--- Try it ---
Every line in the data below that holds "number" should be found and copied.
(Given records)
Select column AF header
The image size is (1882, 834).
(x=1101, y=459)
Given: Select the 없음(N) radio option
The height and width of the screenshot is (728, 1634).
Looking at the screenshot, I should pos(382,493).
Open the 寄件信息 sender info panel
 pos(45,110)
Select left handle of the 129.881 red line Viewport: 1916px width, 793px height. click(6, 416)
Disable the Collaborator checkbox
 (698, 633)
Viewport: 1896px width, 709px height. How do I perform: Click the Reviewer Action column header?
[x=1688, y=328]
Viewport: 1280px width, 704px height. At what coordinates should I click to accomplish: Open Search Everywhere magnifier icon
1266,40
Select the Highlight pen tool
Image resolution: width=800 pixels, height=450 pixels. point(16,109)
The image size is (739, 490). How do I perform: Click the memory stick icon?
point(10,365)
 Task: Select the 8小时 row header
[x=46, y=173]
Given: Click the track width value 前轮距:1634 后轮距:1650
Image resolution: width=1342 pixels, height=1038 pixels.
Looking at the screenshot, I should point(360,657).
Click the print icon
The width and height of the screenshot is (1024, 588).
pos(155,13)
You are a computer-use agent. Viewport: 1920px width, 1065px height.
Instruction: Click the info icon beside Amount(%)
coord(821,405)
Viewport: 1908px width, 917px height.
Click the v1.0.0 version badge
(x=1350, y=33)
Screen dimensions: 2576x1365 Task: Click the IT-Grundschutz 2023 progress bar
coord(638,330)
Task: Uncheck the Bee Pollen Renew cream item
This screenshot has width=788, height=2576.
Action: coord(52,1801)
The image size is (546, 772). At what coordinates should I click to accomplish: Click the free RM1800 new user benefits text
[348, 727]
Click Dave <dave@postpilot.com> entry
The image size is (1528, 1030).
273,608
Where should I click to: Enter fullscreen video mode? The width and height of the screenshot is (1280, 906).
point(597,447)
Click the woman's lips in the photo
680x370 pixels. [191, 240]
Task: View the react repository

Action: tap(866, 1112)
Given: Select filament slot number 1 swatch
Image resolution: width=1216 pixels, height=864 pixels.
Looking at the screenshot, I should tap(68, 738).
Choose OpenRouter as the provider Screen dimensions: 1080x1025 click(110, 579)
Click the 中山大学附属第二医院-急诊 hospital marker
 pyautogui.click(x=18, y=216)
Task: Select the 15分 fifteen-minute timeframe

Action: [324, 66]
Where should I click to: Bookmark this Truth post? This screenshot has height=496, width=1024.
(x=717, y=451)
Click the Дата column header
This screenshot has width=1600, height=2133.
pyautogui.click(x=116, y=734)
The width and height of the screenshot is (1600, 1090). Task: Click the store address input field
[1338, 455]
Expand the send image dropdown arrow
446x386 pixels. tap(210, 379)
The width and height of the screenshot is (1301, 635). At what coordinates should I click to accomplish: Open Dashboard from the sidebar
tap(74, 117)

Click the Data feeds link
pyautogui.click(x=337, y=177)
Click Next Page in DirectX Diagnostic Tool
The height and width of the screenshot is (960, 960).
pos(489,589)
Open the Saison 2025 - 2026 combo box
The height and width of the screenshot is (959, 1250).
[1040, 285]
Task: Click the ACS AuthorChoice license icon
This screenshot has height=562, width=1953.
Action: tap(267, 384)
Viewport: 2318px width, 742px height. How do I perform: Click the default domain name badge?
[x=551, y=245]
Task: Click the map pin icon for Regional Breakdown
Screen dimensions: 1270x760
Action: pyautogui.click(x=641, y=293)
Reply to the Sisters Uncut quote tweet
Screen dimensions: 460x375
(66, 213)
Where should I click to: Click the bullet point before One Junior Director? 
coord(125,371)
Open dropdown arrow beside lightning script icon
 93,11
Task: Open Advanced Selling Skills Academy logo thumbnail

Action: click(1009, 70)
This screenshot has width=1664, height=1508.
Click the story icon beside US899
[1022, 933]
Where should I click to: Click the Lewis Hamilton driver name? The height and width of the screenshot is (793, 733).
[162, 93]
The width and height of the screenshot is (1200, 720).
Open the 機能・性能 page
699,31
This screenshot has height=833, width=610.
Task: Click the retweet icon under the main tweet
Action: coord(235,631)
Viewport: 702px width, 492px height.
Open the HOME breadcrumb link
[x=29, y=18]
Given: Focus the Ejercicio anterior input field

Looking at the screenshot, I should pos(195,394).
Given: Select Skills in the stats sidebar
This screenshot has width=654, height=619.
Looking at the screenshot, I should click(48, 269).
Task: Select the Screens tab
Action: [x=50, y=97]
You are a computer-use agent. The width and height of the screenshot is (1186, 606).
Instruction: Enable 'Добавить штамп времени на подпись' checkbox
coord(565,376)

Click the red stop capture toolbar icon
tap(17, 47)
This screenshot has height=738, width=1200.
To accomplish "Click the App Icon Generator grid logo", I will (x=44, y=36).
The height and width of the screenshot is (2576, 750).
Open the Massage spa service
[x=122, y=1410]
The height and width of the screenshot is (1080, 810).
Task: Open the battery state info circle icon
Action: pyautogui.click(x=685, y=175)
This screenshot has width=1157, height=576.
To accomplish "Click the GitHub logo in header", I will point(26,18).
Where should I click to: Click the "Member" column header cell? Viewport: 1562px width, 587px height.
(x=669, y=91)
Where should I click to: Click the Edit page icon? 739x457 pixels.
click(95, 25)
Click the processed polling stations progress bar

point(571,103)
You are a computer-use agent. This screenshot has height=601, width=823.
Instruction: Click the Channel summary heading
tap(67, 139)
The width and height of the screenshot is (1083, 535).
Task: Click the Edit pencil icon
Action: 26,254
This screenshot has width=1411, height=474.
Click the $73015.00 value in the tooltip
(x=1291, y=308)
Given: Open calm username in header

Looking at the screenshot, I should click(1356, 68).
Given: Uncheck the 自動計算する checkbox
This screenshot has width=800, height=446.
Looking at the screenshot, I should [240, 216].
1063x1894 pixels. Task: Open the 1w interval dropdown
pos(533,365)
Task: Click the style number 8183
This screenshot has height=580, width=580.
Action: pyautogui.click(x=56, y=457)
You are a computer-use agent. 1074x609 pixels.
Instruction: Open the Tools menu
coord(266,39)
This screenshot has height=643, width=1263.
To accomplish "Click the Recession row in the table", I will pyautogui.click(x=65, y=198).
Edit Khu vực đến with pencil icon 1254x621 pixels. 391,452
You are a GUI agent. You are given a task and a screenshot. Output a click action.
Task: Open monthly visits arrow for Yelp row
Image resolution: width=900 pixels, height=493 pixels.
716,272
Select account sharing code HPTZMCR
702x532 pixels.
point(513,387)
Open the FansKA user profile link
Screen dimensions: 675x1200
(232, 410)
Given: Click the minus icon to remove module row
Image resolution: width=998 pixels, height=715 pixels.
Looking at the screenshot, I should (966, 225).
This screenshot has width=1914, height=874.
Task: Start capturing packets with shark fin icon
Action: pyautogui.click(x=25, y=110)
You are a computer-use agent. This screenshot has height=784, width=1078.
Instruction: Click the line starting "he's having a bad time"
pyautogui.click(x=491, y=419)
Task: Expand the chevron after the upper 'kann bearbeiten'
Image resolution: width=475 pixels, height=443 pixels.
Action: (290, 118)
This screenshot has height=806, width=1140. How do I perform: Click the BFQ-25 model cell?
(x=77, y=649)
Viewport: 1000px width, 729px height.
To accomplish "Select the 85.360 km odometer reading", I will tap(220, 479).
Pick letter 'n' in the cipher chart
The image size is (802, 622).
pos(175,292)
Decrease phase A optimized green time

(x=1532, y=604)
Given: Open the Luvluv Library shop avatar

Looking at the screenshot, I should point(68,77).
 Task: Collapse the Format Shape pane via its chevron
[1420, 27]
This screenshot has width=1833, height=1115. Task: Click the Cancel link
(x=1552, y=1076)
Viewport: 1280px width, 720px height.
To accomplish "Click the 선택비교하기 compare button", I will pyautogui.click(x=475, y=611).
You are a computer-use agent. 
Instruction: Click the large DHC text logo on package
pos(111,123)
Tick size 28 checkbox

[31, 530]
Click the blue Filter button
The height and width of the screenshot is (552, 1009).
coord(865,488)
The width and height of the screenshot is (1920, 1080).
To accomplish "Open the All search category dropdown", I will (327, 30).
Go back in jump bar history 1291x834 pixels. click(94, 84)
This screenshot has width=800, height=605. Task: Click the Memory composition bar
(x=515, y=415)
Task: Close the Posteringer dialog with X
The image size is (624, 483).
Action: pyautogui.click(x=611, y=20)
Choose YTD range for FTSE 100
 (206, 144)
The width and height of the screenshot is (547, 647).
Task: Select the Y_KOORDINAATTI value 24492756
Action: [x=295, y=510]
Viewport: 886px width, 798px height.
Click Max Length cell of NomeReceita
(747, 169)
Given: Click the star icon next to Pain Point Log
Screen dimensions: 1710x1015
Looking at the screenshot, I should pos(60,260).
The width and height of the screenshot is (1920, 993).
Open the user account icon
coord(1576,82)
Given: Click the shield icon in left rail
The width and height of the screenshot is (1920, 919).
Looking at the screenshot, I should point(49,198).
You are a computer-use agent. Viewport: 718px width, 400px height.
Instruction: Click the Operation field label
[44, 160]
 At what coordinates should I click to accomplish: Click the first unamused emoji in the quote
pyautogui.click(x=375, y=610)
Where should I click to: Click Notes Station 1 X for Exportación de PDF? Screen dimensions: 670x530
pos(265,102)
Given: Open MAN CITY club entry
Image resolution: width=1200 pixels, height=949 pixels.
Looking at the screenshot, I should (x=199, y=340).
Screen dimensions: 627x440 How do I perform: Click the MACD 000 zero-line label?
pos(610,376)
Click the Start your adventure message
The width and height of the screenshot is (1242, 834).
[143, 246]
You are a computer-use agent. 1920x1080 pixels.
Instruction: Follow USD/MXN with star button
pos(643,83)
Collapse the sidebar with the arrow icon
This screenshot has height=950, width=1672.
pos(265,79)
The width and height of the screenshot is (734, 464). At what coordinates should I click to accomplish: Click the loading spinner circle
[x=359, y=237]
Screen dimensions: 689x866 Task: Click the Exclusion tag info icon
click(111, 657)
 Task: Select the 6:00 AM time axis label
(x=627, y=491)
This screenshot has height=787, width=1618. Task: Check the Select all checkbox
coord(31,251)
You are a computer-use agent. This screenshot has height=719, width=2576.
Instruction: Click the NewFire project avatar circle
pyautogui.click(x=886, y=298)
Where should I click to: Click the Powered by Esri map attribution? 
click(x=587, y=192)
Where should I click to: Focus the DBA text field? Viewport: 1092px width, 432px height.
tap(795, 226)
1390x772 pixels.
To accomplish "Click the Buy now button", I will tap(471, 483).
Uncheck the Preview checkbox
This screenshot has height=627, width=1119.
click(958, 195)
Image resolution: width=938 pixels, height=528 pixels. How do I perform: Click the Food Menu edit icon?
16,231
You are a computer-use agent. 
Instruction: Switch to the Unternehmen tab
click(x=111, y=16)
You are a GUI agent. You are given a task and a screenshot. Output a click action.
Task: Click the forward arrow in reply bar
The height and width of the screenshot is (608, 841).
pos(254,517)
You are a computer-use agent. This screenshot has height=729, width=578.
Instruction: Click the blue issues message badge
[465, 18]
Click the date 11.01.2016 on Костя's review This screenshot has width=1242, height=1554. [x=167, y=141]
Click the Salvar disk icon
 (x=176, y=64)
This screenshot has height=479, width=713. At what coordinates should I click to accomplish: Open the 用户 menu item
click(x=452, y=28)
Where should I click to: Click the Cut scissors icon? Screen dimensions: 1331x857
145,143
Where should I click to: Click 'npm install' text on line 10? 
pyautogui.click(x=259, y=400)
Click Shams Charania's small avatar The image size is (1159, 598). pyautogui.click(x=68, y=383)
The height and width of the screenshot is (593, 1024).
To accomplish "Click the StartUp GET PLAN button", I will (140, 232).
(End Given records)
--- Response ---
Given: Select filament slot number 1 swatch
Task: Click the style number 8183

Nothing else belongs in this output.